To investigate the expressions of FOXC1 and matrix metalloproteinase 7 (MMP-7) in different molecular subtypes of breast cancer and their association with clinicopathological characteristics of the disease. Based on immunohistochemical results of ER, PR, HER2, CK5/6, CK14 and EGFR, 105 breast cancer patients were classified as 4 subtypes: luminal, HER2 positive, basal-like subtype (BLs) and normal breast-like subtype (NBLs). The association of FOXC1 and MMP-7 expressions with clinicopathological parameters in different molecular subtypes was analyzed. Out of 105 patients with breast cancer, the subtypes of luminal, HER2 positive, BLs and NBLs accounted for 52.4% (55/105), 16.2% (17/105), 17.1%(18/105) and 14.3% (15/105), respectively. Patients with luminal and/or NBLs subtypes had significantly higher 5-year survival rate than those with HER2 positive and/or BLs did (log-rank=22.161, P<0.01). The overall positive expression rate of FOXC1 was 26.7% (28/105) and the expression was higher in BLs patients than that in other subgroups (χ²=30.108, P<0.01). The expression of FOXC1 was correlated with histological grade, tumor size, distant metastasis and 5-year survival rate of breast cancer. The overall positive expression rate of MMP-7 was 67.6% (71/105) and the expression of MMP-7 was also higher in BLs patients than that in other molecular subtypes (χ²=11.328, P<0.05).
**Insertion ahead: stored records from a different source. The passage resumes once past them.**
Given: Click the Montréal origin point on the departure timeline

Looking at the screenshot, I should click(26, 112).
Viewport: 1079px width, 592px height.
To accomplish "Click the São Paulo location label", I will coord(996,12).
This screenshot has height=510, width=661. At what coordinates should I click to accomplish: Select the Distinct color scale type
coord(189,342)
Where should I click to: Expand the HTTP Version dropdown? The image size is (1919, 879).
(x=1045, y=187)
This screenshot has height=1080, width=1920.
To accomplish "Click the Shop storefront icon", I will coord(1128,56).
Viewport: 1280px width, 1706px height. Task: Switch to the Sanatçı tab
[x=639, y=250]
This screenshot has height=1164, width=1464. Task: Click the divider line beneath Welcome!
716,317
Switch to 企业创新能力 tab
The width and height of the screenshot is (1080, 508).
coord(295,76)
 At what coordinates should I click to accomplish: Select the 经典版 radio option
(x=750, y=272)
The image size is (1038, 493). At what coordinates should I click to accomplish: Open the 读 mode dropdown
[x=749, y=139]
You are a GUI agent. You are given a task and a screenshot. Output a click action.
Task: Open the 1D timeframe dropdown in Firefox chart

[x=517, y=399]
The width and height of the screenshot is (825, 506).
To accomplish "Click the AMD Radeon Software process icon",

The positive expression of MMP-7 was correlated with metastasis in ipsilateral axillary lymph nodes, distant metastasis and 5-year survival rate of the patients. FOXC1 was correlated with MMP-7 (r=0.325, P<0.01). Patients with luminal and/or NBLs breast cancer have more favorable prognosis than those with HER2 positive and/or BLs subtypes. The expressions of FOXC1 and MMP-7 are closely correlated with the clinicopathological features of breast cancer patients.